Collected data
◆ ◆ ◆ ◆ ◆ ◆ ◆

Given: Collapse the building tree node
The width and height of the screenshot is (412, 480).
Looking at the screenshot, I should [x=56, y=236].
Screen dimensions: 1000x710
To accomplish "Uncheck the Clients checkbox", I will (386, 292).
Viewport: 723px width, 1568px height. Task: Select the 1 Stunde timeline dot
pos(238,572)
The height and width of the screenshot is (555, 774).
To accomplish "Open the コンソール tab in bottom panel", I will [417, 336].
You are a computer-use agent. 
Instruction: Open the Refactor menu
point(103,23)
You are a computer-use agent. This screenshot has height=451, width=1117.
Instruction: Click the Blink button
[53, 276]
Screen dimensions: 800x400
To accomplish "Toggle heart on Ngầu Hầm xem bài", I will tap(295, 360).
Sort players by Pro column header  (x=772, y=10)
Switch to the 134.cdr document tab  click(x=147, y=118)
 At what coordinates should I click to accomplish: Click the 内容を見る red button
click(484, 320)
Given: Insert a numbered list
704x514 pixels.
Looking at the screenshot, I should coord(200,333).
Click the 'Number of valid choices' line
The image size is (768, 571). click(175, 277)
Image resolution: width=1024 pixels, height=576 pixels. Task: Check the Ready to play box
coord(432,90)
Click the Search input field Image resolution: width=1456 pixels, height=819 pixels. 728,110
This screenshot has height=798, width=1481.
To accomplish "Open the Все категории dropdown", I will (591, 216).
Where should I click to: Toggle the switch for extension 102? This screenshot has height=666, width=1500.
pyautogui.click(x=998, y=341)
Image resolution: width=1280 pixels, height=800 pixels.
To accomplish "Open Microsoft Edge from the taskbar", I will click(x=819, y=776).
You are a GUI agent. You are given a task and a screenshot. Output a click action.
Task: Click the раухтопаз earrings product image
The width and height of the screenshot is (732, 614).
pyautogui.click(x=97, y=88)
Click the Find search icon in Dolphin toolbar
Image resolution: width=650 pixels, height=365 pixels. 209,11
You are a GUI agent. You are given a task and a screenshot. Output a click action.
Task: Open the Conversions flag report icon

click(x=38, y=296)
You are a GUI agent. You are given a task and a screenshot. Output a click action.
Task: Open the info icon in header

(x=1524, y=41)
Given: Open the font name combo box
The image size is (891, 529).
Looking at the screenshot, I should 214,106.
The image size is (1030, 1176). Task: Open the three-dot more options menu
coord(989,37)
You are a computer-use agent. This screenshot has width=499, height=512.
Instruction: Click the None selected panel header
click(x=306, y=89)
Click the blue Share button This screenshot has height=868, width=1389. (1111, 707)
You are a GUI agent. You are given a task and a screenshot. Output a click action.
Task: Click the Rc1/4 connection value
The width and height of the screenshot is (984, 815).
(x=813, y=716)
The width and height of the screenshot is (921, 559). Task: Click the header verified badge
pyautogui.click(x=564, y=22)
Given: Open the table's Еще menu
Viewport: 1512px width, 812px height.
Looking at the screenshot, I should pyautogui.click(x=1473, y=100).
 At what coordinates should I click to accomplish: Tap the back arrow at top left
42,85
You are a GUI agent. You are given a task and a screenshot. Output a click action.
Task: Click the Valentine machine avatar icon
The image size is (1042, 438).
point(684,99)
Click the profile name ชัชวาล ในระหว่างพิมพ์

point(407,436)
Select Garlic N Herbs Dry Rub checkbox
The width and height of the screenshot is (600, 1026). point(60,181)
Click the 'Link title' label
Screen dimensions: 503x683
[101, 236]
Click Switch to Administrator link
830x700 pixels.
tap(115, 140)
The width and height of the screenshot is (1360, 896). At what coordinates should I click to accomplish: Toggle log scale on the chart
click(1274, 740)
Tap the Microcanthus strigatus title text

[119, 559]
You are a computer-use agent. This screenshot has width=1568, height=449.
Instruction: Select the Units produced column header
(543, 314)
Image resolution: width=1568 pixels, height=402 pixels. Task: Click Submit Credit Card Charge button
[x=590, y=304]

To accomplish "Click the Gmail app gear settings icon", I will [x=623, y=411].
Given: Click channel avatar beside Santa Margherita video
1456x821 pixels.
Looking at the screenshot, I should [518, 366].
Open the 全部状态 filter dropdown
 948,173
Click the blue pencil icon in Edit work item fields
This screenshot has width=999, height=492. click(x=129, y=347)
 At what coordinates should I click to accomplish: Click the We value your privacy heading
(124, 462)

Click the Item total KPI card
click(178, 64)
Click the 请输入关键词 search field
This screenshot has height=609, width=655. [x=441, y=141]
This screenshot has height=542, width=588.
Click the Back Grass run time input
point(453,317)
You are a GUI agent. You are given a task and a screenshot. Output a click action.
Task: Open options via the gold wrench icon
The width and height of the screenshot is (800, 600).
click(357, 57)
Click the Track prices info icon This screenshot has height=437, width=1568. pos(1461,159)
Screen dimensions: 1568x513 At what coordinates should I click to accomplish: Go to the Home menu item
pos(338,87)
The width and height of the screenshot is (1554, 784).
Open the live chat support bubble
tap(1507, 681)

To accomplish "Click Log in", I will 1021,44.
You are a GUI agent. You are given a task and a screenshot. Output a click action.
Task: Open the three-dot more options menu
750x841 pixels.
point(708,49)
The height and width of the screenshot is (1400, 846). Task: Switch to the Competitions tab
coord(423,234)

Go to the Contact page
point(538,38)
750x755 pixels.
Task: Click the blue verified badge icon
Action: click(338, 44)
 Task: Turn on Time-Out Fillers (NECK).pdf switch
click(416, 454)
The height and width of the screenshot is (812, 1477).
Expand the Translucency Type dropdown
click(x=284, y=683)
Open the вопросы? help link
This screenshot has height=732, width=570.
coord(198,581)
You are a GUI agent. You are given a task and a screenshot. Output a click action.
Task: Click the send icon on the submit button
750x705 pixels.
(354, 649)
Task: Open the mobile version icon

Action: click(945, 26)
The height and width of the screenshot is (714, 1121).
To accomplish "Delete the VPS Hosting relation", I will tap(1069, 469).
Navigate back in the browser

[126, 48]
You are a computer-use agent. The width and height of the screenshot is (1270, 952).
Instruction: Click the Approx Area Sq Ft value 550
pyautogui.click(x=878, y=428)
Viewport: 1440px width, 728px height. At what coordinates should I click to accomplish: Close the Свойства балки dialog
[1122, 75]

◆ ◆ ◆ ◆ ◆ ◆ ◆

*EXERCISE*
Going through the entries, return every line holding the word "computer".

*EXERCISE RESULT*
You are a computer-use agent. 
You are a computer-use agent. This screenshot has height=451, width=1117.
You are a computer-use agent. This screenshot has width=499, height=512.
You are a computer-use agent. This screenshot has width=1568, height=449.
You are a computer-use agent. The width and height of the screenshot is (1270, 952).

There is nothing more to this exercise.